A new standard is promising to smooth the transition from HTML to XML. XHTML is a blending of HTML and XML. The first iteration, XHTML Version 1.0, lets Web sites migrate to XML while allowing their content to remain visible in old browsers.
XHTML redraws the lines blurred by browser makers. HTML is once again meant to be a structural language - tags denote headings and where paragraphs begin and end. Style sheets handle presentation: the placement of items on a page, font and color.
Senior writer Mathew Schwartz talked with Steven Pemberton, chairman of the World Wide Web Consortium's (W3C) HTML working group, the developer of XHTML, to ask about the latest developments. Pemberton is also a researcher at the National Research Institute for Mathematics and Computer Science in the Netherlands.
Q: What was the impetus behind creating XHTML?
A: We have to see why it was created. Back when Microsoft entered the browser wars, they started creating their own tags in HTML, just as Netscape had been. Now you had diverging HTML languages. To end those battles, the W3C decided to create a language where it was perfectly OK to invent tags and thus give the greatest flexibility to people who wanted to create Web content. That was XML. With style sheets, (cascading style sheets and Extensible Style Language), you don't need HTML anymore.
Q: Why have HTML or XHTML at all? Why not just go to XML?

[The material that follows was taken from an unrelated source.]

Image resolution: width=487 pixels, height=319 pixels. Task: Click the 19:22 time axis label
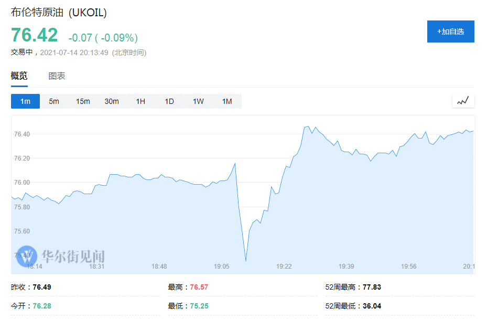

A: We had a workshop in San Francisco in May 1998 to see if the industry still had a need for HTML. First, even though you have the freedom to use any tag in your pages, people didn't want to have to invent new languages; they were happy to stick to standards and not invent their own or maybe just add a little. Second, HTML does have some advantages in that you and search engines know what an HTML tag is - that it is the most important heading on a page - and search engines can do a better job of searching an HTML page because they know what the tags mean. So, people wanted HTML that would partially combine with XML. There's a lot of advantage going to XML, because it makes translations from your database to viewing something on the Web easier, for instance, and it can aid device independence.
Q: Are XHTML 1.0 pages larger than HTML pages?
A: Mostly smaller. We've recoded major sites using style sheets and markup methods, and the sites were smaller. That's because if you do XHTML, the style sheets often only have to be downloaded once for your whole site, and you don't need GIFs to represent text.
Q: Do browser makers intentionally subvert standards?
A: I think it's a learning curve for everyone. I've noticed problems as well - XML gets defined in a certain way, but then how does a reader interpret the definition? There can be confusion; it often takes a few iterations to get it right, especially with Java, cascading style sheets and plug-ins. My hope is browser makers don't say, "Sorry, we've already built products around these mistakes, we don't want to change it now."
Q: Will XHTML work on older browsers?
A: Some. In the short term, people have to do browser sniffing (version detection) if they want to use the fancy stuff in (cascading style sheets). A lot of sites have to do browser sniffing anyway, because Netscape and Internet Explorer have different implementations of JavaScript. There are work-arounds now, but hopefully they won't be necessary in the future.